Gerakan Perempuan Islam dan Perjuangan Ketidakadilan Gender
di Turki
Di Turki, kehidupan sehari-hari
sangat terganggu oleh militerisasi tak berkesudahan di Timur Tengah dan
meningkatnya konservatisme secara global. Konflik bersenjata antara militer
Turki dan pemberontak Kurdi di wilayah timur dan tenggara Turki serta pemboman
yang terjadi belum lama ini di Istanbul dan Izmir membuat isu-isu kesetaraan
bagi perempuan, pemberantasan kekerasan terkait jender, dan penegakan hukum
berada dalam urutan terrendah dalam agenda public
Pada akhir Agustus 2008, 60 orang
perempuan dari beberapa organisasi yang menangani isu-isu perempuan berkumpul
di sebuah kota kecil di bagian timur Elazig untuk mengikuti lokakarya tiga
hari. Lokakarya ini membahas berbagai isu hak-hak perempuan pada tingkat
nasional dan regional. Kelompok-kelompok yang ikut serta di dalamnya termasuk
Asosiasi Perempuan Saray (Saray Women Association), Asosiasi Perempuan Van (Van
Women's Association), Pusat Perempuan Yaka-Koop and Bitlis Guldunya (Yaka-Koop
and Bitlis Guldunya Women's Center), Koperasi Perempuan Filmmor (Filmmor
Women's Cooperative) serta Perempuan bagi hak-hak Perempuan (Women for Women's
Human Rights)
Gerakan perempuan di Turki telah
berhasil melakukan perubahan hukum revolusioner. Pada tahun 2001 mereka
berhasil memperbaharui hukum perdata hingga mengakui kesetaraan perempuan dan
laki-laki dalam hal pernikahan, perceraian, hak asuh, warisan, dan hak milik.
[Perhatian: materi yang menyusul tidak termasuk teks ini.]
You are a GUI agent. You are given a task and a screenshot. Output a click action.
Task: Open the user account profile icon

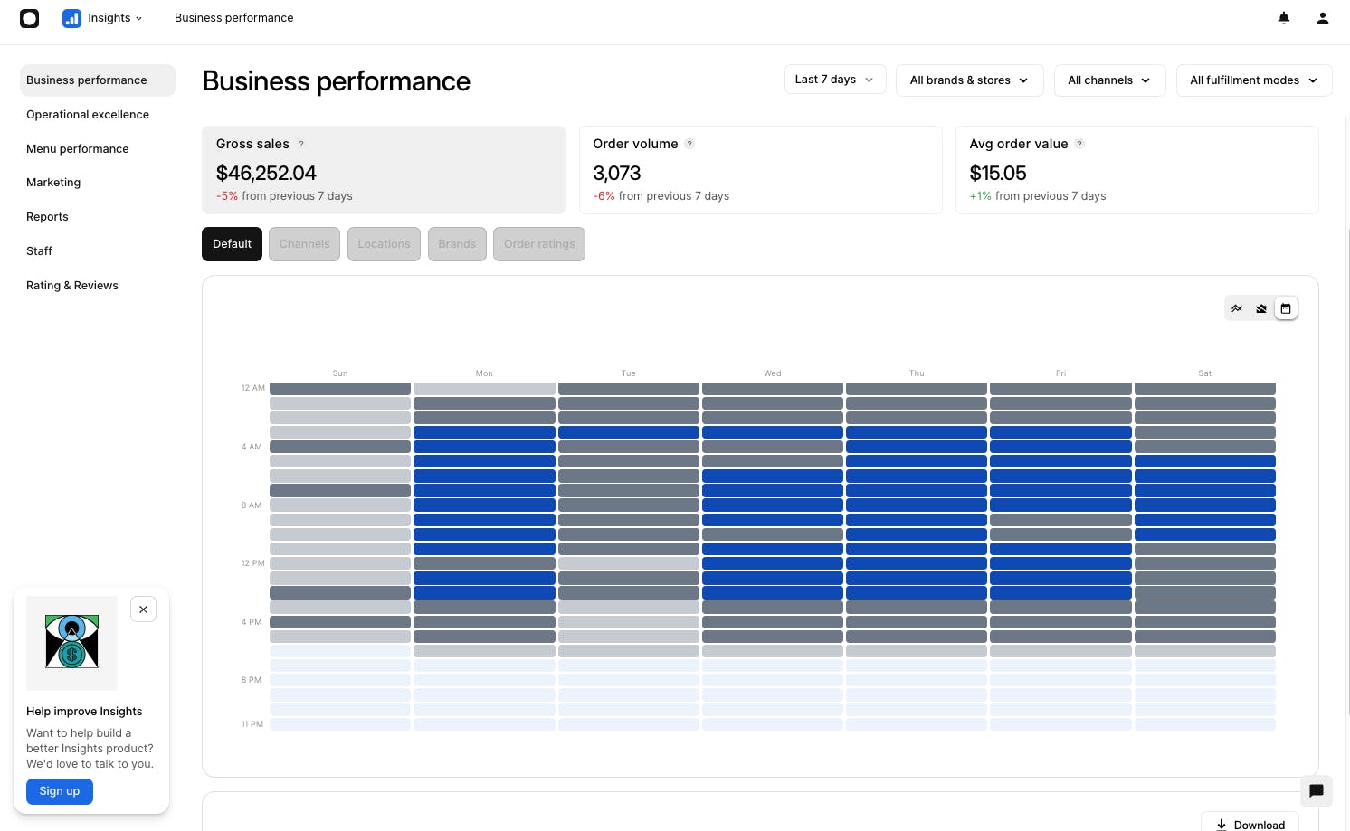coord(1322,18)
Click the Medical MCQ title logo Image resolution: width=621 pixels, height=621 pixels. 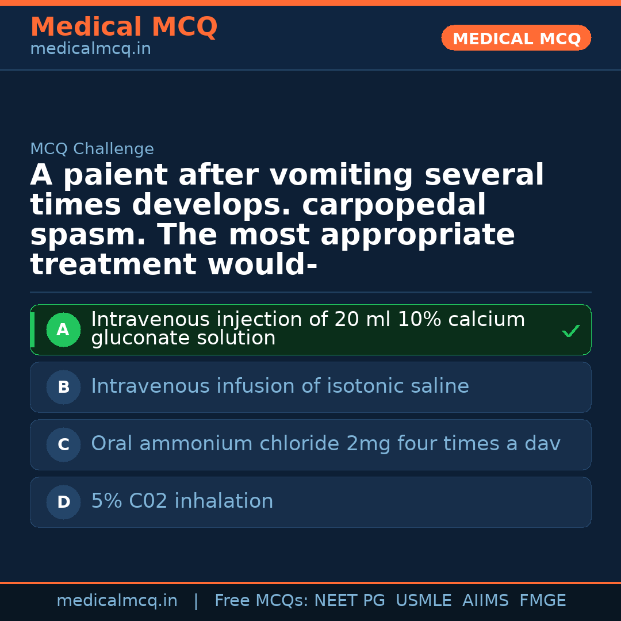[124, 27]
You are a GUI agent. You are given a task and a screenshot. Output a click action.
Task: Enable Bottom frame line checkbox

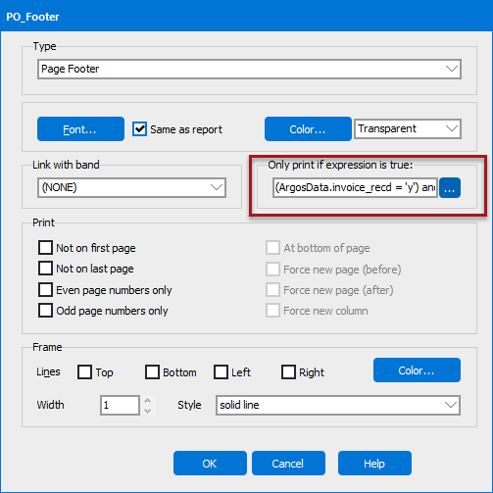(x=152, y=371)
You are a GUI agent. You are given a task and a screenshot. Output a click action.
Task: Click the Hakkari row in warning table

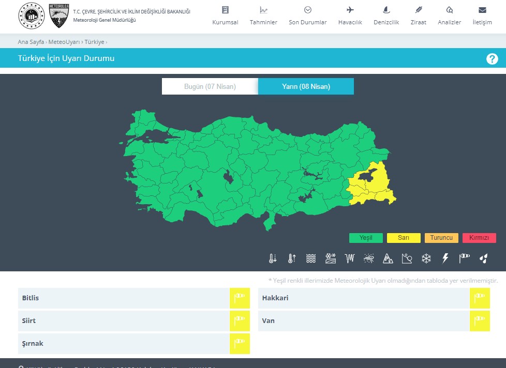[x=363, y=298]
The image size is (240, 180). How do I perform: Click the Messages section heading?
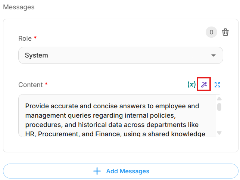click(19, 7)
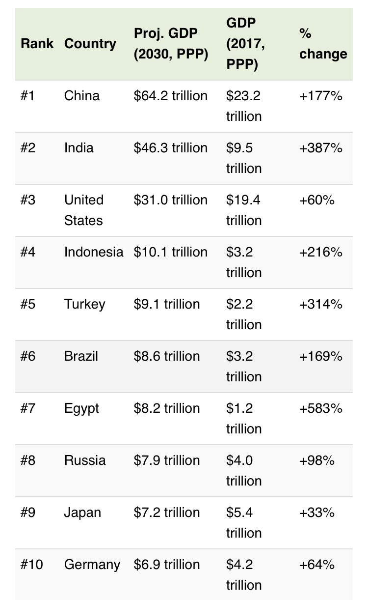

Hukum Pidana juga diperbarui pada tahun 2004, dan sekarang menjamin otonomi
perempuan serta mengakui kepemilikan perempuan atas tubuh dan seksualitas
mereka.
Tahun lalu, gerakan perempuan di
Turki sekali lagi meregangkan otot politiknya dengan menolak amandemen
konstitusi yang diusulkan oleh Partai Keadilan dan Pembangunan (Justice and
Developmen Party/AKP) yang bertujuan untuk menghilangkan klausa “laki-laki dan
perempuan adalah setara” dalam konstitusi yang ada sekarang. Karena penolakan
ini, upaya amandemen ini pun gagal.
Perempuan dan LSM-LSM perempuan di
Turki tidak boleh kehilangan arah tujuan mereka, terutama selama atmosfir
militeristik masih berlangsung. Mereka harus terus bekerja berdampingan untuk
mencapai kesetaraan antara laki-laki dan perempuan. Gerakan perempuan harus
memanfaatkan momentum dan pengaruh politik yang telah mereka bangun selama
tahun-tahun terakhir ini dengan terus mendorong solusi-solusi yang adil dan
tanpa kekerasan mencapai tujuan-tujuan mereka.